New Munk School Course Looks At The COVID-19 Pandemic From All Angles
As the world grapples with the continued effects of COVID-19, it has become essential to think critically about the global policy response to the pandemic. This fall, the Munk School of Global Affairs & Public Policy will offer a new course called The Global Impact of COVID-19, to do just that. The course, open to Munk School graduate students as well as some fourth-year undergrads, will offer a look at the pandemic, its resulting policies and societal effects through the work of 12 faculty members, all offering their specialized expertise. It will serve as the first time that multiple Munk School faculty members will be teaching the same course, and the first course ever to be offered across all Munk School disciplines.
“The course reviews how different countries reacted to COVID-19, examining their policies and implications,” says Shiri Breznitz, director of Munk School’s Master of Global Affairs program. Each week, students will watch a pre-recorded lecture from a faculty member on their own time, followed by a class discussion to contextualize the content.“You read so much in the news and I don’t think you grasp the difference in how each country handled it, and how countries in the same region can have such different responses,” says Breznitz. “It’s important to consider how much policy matters in treating something we were not prepared for.”

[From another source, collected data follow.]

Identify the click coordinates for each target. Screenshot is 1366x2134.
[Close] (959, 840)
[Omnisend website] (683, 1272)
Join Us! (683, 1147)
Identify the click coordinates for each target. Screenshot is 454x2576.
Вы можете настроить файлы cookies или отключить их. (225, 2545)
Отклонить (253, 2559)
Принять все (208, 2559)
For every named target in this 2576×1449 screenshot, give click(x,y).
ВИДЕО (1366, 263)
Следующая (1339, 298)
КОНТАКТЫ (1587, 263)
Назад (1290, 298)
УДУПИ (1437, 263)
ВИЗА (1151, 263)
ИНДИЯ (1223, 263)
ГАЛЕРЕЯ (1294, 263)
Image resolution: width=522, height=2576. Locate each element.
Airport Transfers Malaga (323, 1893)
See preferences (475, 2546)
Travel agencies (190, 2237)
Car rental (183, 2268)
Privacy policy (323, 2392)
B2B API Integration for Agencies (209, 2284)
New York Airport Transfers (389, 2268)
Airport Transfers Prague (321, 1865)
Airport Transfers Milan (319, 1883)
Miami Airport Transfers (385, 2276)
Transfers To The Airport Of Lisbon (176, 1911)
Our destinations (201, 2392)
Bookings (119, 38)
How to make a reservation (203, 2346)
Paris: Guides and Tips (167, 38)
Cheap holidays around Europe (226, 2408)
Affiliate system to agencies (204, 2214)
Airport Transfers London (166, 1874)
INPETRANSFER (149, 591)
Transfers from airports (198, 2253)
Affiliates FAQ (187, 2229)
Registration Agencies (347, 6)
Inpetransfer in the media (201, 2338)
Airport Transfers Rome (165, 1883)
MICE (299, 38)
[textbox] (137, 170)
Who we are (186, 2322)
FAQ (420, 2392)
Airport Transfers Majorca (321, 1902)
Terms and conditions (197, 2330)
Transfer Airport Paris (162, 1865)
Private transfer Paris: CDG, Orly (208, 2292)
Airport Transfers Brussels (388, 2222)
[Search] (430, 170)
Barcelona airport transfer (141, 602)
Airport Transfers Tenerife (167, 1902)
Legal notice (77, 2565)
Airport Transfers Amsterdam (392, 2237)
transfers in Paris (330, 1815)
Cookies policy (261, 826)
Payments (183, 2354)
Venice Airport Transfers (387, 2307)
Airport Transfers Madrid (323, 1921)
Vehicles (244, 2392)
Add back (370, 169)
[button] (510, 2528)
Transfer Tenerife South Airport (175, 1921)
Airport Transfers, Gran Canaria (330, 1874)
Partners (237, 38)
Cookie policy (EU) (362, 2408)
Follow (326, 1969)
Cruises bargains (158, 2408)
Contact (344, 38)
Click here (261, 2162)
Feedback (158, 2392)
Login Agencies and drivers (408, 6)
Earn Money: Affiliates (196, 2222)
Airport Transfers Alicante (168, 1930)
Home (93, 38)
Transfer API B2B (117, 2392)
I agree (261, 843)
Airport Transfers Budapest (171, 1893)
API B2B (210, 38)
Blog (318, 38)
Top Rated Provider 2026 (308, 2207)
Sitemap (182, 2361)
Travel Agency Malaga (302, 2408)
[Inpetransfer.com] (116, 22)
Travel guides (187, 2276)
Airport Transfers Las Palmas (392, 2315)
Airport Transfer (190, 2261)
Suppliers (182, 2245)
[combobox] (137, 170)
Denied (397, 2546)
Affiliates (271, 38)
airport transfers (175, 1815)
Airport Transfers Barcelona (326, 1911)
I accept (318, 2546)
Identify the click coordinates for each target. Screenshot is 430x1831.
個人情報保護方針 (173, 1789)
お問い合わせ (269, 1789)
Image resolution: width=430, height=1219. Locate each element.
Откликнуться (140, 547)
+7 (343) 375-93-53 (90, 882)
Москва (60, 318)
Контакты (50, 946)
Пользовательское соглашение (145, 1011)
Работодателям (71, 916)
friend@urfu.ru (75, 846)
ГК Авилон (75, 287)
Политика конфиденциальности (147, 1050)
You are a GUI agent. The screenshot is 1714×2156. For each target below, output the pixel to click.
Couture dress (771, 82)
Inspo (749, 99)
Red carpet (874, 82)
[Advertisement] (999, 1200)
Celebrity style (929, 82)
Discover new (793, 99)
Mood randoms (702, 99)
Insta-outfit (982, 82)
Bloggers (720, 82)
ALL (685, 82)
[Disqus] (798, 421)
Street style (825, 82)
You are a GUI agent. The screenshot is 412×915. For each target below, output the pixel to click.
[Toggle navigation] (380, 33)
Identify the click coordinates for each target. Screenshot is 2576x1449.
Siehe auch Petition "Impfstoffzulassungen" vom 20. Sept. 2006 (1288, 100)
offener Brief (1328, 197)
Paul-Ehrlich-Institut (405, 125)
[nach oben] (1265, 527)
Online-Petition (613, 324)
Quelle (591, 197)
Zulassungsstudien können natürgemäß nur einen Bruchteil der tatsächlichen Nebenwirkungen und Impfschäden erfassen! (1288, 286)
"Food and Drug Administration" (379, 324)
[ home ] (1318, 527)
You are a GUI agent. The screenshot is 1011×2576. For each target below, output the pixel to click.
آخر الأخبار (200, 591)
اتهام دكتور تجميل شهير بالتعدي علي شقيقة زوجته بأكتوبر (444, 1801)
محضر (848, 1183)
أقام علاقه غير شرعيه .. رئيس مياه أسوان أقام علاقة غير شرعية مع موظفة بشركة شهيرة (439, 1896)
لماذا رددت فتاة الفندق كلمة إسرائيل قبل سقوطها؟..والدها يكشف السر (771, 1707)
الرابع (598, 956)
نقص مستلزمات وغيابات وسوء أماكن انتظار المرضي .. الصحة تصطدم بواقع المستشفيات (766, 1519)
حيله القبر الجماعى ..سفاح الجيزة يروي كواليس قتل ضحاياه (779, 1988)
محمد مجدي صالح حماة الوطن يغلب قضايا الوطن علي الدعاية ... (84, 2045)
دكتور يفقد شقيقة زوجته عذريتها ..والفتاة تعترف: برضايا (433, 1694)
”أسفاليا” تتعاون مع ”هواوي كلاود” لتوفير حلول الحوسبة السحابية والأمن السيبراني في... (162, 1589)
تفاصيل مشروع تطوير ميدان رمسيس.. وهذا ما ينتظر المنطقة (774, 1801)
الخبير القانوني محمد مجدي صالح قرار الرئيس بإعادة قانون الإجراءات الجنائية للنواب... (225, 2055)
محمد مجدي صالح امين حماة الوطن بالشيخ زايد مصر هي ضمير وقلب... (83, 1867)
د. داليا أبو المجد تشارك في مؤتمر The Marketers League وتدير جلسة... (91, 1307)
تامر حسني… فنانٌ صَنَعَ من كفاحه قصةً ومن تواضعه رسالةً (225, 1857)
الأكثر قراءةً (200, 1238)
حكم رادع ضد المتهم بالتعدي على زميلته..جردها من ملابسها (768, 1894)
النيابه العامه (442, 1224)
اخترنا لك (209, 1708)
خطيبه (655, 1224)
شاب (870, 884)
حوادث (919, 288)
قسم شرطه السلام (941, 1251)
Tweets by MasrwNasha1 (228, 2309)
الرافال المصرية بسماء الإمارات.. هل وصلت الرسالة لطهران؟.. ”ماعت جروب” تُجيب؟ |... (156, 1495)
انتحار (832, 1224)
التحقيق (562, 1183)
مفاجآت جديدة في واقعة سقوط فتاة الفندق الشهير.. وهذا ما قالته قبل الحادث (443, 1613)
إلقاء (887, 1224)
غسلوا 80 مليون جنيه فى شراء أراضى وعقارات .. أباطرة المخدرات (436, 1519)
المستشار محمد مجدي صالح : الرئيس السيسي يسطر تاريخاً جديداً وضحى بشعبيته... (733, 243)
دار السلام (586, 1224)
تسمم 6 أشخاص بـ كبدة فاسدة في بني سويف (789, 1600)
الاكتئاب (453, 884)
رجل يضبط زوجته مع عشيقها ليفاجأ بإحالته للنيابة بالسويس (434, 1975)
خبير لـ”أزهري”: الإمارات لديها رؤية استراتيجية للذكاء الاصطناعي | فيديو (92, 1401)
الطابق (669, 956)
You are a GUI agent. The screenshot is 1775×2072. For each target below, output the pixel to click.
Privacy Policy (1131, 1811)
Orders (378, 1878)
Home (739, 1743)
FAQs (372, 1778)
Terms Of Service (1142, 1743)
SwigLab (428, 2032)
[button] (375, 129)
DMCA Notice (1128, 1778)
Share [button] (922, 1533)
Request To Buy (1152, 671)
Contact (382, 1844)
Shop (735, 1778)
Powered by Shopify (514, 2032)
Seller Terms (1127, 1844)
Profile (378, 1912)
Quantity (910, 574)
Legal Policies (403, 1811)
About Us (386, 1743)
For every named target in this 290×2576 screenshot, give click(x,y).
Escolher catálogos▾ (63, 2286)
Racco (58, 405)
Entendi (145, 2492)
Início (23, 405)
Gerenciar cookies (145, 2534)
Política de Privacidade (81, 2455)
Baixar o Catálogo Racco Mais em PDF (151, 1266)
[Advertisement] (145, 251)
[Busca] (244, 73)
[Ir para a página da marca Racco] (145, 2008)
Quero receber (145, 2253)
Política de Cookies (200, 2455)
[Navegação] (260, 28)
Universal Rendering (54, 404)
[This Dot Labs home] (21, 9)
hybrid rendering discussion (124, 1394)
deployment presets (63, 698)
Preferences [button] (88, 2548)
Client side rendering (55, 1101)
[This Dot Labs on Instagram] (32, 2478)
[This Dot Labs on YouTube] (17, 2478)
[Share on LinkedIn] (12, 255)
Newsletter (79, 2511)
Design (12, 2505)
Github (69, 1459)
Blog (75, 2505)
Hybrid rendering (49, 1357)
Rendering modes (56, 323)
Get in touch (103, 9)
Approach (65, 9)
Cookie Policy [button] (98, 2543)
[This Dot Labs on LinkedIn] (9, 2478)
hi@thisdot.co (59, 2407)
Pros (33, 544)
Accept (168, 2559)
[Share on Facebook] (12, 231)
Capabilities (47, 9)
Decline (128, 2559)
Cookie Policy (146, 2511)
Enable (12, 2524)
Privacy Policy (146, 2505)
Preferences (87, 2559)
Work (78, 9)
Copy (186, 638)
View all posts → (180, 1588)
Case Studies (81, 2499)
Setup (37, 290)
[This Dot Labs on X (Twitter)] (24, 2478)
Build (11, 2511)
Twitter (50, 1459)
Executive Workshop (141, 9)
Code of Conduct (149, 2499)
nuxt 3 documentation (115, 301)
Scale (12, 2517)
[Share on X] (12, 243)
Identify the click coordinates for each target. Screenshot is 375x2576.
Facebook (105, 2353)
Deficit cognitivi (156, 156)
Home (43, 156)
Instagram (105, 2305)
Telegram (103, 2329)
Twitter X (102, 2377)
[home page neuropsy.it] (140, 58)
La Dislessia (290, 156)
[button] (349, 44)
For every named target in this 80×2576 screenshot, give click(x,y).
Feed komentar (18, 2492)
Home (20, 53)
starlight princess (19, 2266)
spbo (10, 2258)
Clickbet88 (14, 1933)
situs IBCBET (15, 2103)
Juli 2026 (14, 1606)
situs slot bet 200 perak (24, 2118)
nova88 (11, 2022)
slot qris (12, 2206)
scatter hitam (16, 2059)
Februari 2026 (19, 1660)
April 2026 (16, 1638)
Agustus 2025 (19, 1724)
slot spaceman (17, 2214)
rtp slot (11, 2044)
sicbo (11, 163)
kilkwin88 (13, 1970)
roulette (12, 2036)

In the first week, Lynette Ong, associate professor in the Department of Political Science and the Munk School’s Asian Institute, will look at China, both as the starting point for the virus and also the location of the earliest and most effective social distancing measures. From there, professors from a variety of disciplines within Munk School will effectively take students from Denmark to the United States, Taiwan, and select countries in Africa. Beyond the responses of specific nations, the course will also include discussions around the pandemic’s effects on public health, social and economic inequalities; and education.
“There’s a lecture by Arjumand Siddiqi about inequalities in the time of COVID, specifically in a Canadian context,” says Breznitz. “Ito Peng will be discussing long-term health care systems, and Anita McGahan will be talking about global challenges.” Breznitz’s own lecture, Higher Education in the Time of COVID, arrives in week 12 of the course.
Breznitz notes that learning about what will undoubtedly be an important historic shift while living through it offers its own unique challenges, as well as advantages. “There are a few faculty members who are waiting until the last minute to record because they want to have the latest information,” she says, noting that the evolving response to the pandemic in Africa will influence associate professor Wilson Prichard’s lecture in week 10. “We have 12 weeks, so things will change over time. But that’s what makes it interesting.”
While most courses are developed by a single professor, The Global Impact of COVID-19 allows multiple faculty members to bring new information, teaching and discussion styles to the course on a weekly basis. According to Breznitz, it gives the professors a chance to finally work together. “You have faculty from the Asian Institute, the Centre for European, Russian and Eurasian Studies, and the Master of Public Policy among others,” says Breznitz. “Very few faculty members could have done this course by themselves, so I appreciate the time they took to consider how their work fits into this topic.”